Dec. 20—The Centers for Medicare & Medicaid Services (CMS) plans to develop a dollar threshold at which physicians who prescribe Part B drugs will face greater fraud scrutiny.

The CMS plans stemmed from a new Office of Inspector General (OIG) finding that Medicare’s fraud contractors identified $34 million in overpayments over the past two years among only a subset of the 303 clinicians who charged the most under Part B in 2009. The 303 clinicians all charged Part B for at least $3 million in services that year.

Medicare administrative contactors (MACs) and Zone Program Integrity Contractors (ZPICs) reviewed payments to 104 of the highest-charging clinicians and found 77 percent of them were overpaid, three have had their medical licenses suspended, and two were indicted.

“High cumulative payments are not necessarily indicative of improper payments or fraud,” Marilyn Tavenner, administrator of CMS, wrote the OIG about its findings. “However, CMS does acknowledge that reviewing claims from providers with high cumulative payments could be a valuable screening tool and is one of many factors MACs consider when deciding whether to place a provider or supplier on manual medical review.”

The agency plans to work with its fraud contractors to indentify an appropriate “payment threshold,” which will be affected by the type of service and providers’ medical specialty.

Why the Review Took Place

The OIG review of top-charging Part B clinicians stemmed from an unrelated earlier OIG investigation of a physician who billed more than $5 million dollars in reimbursed therapy services in less than a year.

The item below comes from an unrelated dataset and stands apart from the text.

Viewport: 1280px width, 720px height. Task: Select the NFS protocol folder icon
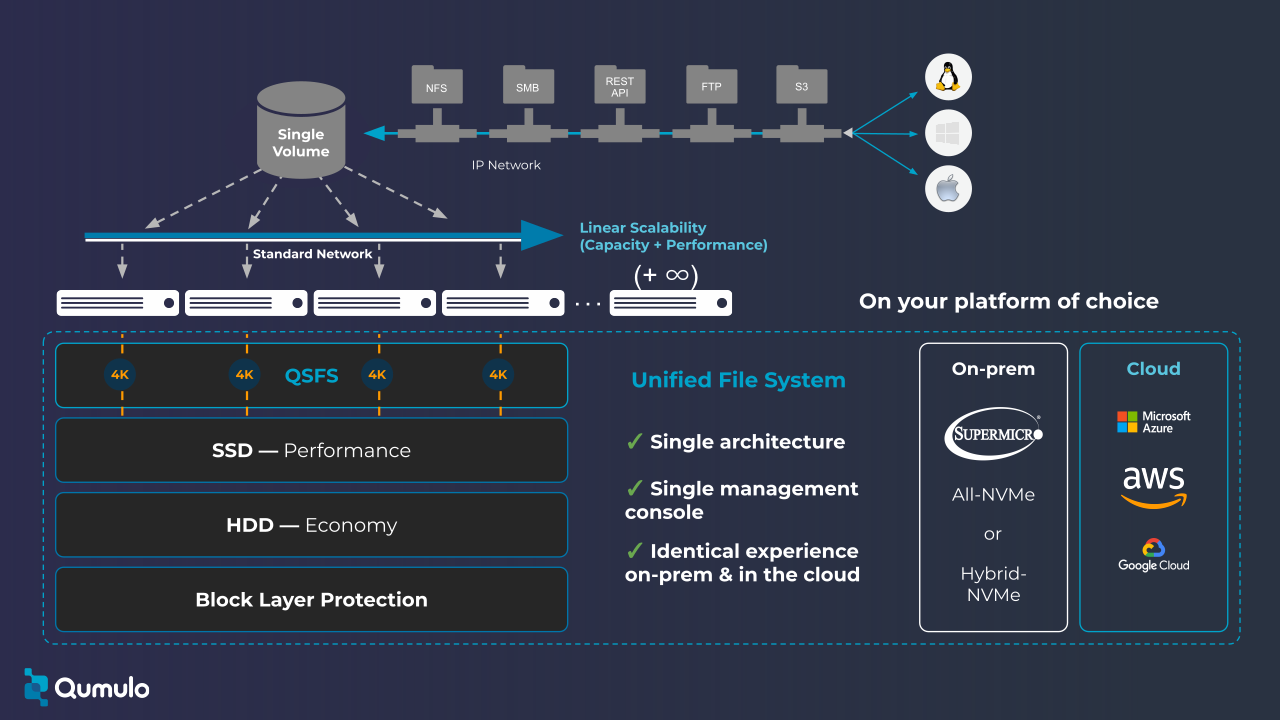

“We looked into it and found that the physician was being investigated by law enforcement,” Richard Navarro, a senior auditor for OIG, said in a podcast interview. “This left us wondering if there was a way to identify the physician sooner.”

The 303 high-payment physicians mostly specialized in internal medicine, radiation oncology, and ophthalmology. Most of them practiced in Florida, California, New Jersey, Texas, New York, and Illinois.

Navarro said the $3 million threshold of charged services established by OIG for closer examination was selected “as a reasonable indicator of potentially high-billing clinicians.”

The number of clinicians exceeding the $3 million threshold grew from 268 in 2008 to 476 in 2011.

The OIG plans to identify “effective thresholds” for various provider types and specialties, Navarro said.

“We believe utilizing thresholds for high cumulative payments would be a good screening tool and helps strengthen Medicare program integrity efforts,” he said.